Python seek on remote file using HTTP

Marconi picture Marconi · Dec 28, 2009 · Viewed 7.3k times · Source

How do I seek to a particular position on a remote (HTTP) file so I can download only that part?

Lets say the bytes on a remote file were: 1234567890

I wanna seek to 4 and download 3 bytes from there so I would have: 456

and also, how do I check if a remote file exists? I tried, os.path.isfile() but it returns False when I'm passing a remote file url.

Answer

jbochi picture jbochi · Dec 28, 2009

If you are downloading the remote file through HTTP, you need to set the Range header.

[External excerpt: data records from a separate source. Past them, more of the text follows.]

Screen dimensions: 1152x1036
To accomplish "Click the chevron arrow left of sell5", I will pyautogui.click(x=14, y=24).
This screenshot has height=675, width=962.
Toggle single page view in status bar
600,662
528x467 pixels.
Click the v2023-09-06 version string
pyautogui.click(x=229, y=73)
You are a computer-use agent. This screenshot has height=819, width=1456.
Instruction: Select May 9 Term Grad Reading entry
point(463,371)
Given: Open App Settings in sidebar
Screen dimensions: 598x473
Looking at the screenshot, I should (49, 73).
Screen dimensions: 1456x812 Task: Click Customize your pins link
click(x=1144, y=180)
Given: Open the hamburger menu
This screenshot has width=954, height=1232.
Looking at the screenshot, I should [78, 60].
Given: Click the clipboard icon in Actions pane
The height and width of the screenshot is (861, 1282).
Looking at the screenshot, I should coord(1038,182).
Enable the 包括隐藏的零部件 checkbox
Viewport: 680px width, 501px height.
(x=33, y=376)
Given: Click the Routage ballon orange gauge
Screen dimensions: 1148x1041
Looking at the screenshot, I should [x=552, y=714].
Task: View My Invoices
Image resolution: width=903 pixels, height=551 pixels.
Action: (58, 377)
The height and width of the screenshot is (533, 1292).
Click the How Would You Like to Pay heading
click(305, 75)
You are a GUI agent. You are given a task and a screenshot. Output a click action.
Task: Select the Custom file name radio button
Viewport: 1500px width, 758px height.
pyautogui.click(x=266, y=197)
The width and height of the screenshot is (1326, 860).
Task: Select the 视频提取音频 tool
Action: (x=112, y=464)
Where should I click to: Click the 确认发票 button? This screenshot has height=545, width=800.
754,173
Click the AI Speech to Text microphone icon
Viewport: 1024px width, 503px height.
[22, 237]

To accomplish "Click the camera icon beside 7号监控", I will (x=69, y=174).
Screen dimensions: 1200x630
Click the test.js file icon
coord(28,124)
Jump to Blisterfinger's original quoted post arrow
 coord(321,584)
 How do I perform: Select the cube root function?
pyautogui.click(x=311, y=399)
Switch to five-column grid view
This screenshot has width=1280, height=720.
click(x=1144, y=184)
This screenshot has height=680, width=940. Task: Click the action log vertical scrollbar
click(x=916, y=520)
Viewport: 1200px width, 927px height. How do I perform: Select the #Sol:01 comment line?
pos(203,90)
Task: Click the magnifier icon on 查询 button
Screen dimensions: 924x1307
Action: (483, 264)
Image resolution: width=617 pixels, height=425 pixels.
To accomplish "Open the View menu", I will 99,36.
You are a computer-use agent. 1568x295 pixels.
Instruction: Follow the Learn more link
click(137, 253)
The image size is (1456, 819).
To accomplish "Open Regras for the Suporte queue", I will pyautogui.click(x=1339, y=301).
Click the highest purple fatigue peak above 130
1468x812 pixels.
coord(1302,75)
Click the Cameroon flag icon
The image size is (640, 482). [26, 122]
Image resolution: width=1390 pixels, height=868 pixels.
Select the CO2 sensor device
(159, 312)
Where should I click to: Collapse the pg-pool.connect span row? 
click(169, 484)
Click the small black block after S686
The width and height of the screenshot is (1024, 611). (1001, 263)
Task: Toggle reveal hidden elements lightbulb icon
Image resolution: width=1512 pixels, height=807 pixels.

Check in this example how it can be done. Looks like this:

myUrlclass.addheader("Range","bytes=%s-" % (existSize))

EDIT: I just found a better implementation. This class is very simple to use, as it can be seen in the docstring.

class HTTPRangeHandler(urllib2.BaseHandler):
"""Handler that enables HTTP Range headers.

This was extremely simple. The Range header is a HTTP feature to
begin with so all this class does is tell urllib2 that the 
"206 Partial Content" reponse from the HTTP server is what we 
expected.

Example:
    import urllib2
    import byterange

    range_handler = range.HTTPRangeHandler()
    opener = urllib2.build_opener(range_handler)

    # install it
    urllib2.install_opener(opener)

    # create Request and set Range header
    req = urllib2.Request('http://www.python.org/')
    req.header['Range'] = 'bytes=30-50'
    f = urllib2.urlopen(req)
"""

def http_error_206(self, req, fp, code, msg, hdrs):
    # 206 Partial Content Response
    r = urllib.addinfourl(fp, hdrs, req.get_full_url())
    r.code = code
    r.msg = msg
    return r

def http_error_416(self, req, fp, code, msg, hdrs):
    # HTTP's Range Not Satisfiable error
    raise RangeError('Requested Range Not Satisfiable')

Update: The "better implementation" has moved to github: excid3/urlgrabber in the byterange.py file.